US motorcycle giant contracts production outside for first time

Harley-Davidson aims to have sales outside the U.S. account for half of its total by 2027.   © AP

NEW YORK -- Harley-Davidson is developing smaller motorcycles with a Chinese partner in an attempt to cultivate new markets as ridership in the U.S. and Europe stalls.

The U.S. motorcycle maker announced Wednesday that it signed an agreement with Qianjiang Motorcycle, which will produce the new model at Qianjiang plants in China. This is the first time Harley has ever contracted production out to an outside partner.

Qianjiang is a unit of leading Chinese automaker Zhejiang Geely Holding Group. It also produces bikes for Benelli Motorcycles, which Qianjiang acquired in 2005.

Harley is renowned for its black-and-orange, heavyweight motorcycles with an engine displacement of more than 600cc and price tags that can run well over $25,000. The company does most of its business in the U.S. and Europe, but younger demographics in these markets seem to be losing interest in two-wheelers, which in turn have squeezed sales.

To increase its presence in the growing Asian market, the company is looking to bolster its lineup of small and mid-size bikes with a displacement of 250cc to 400cc, with cheaper retail prices aimed at younger and novice riders. First among them will be a 338cc model to go on sale in China in 2020.

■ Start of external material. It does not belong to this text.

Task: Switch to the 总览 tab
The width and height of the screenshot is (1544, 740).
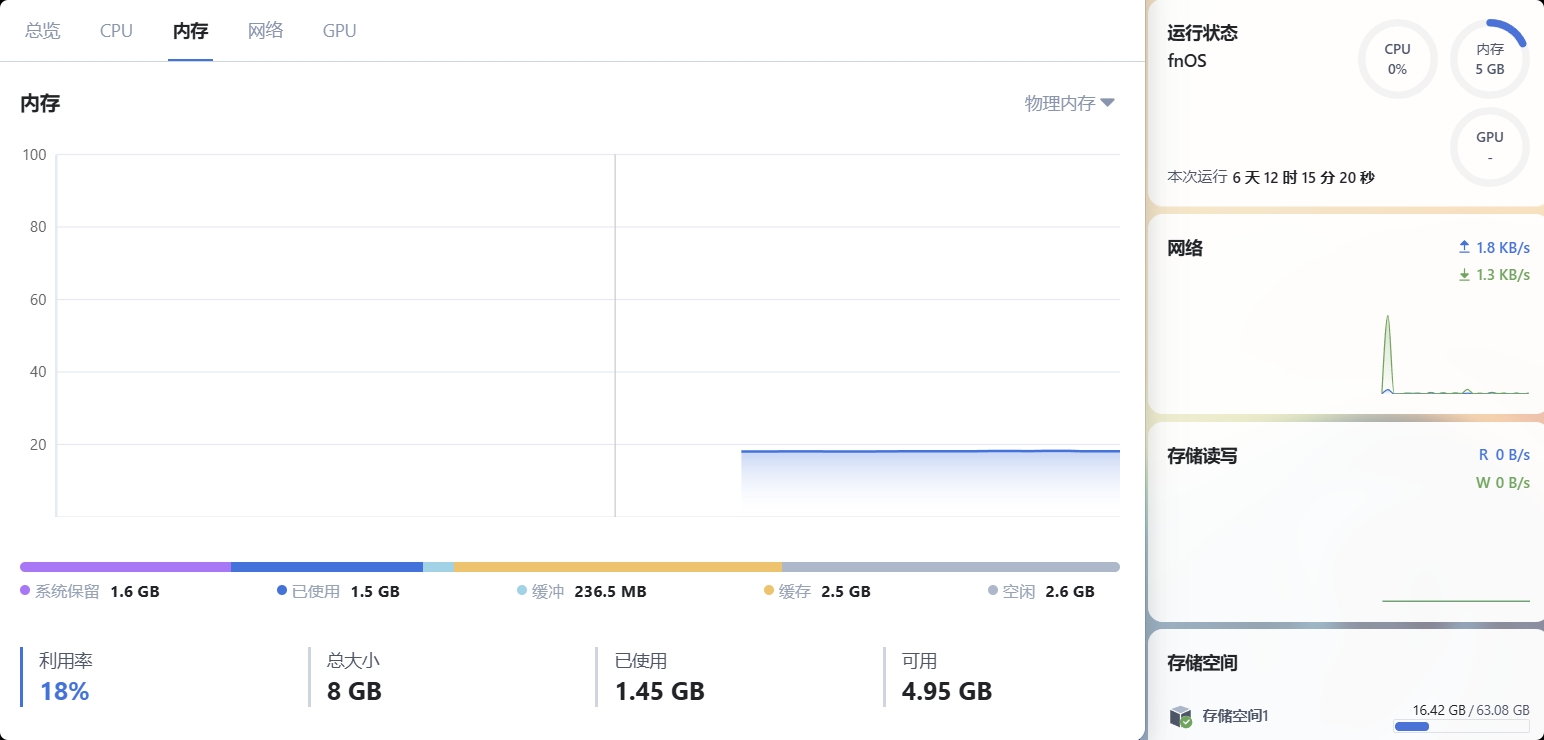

Last year U.S. President Donald Trump warned the company it could be "the beginning of the end" if it decided to produce more motorcycles overseas to avoid E.U. tariffs.

Harley will continue making its larger models in the U.S. But it plans to move production of exports to China from Wisconsin to Thailand by the end of the year as a way to avoid a 25% tariff on American-made motorcycles Beijing imposed last year.

The company also aims to introduce smaller models in India, the world's largest two-wheeler market, as well as in other Asian countries. It hopes to increase sales outside the U.S. to 50% of its total by 2027, up from the roughly 40% now.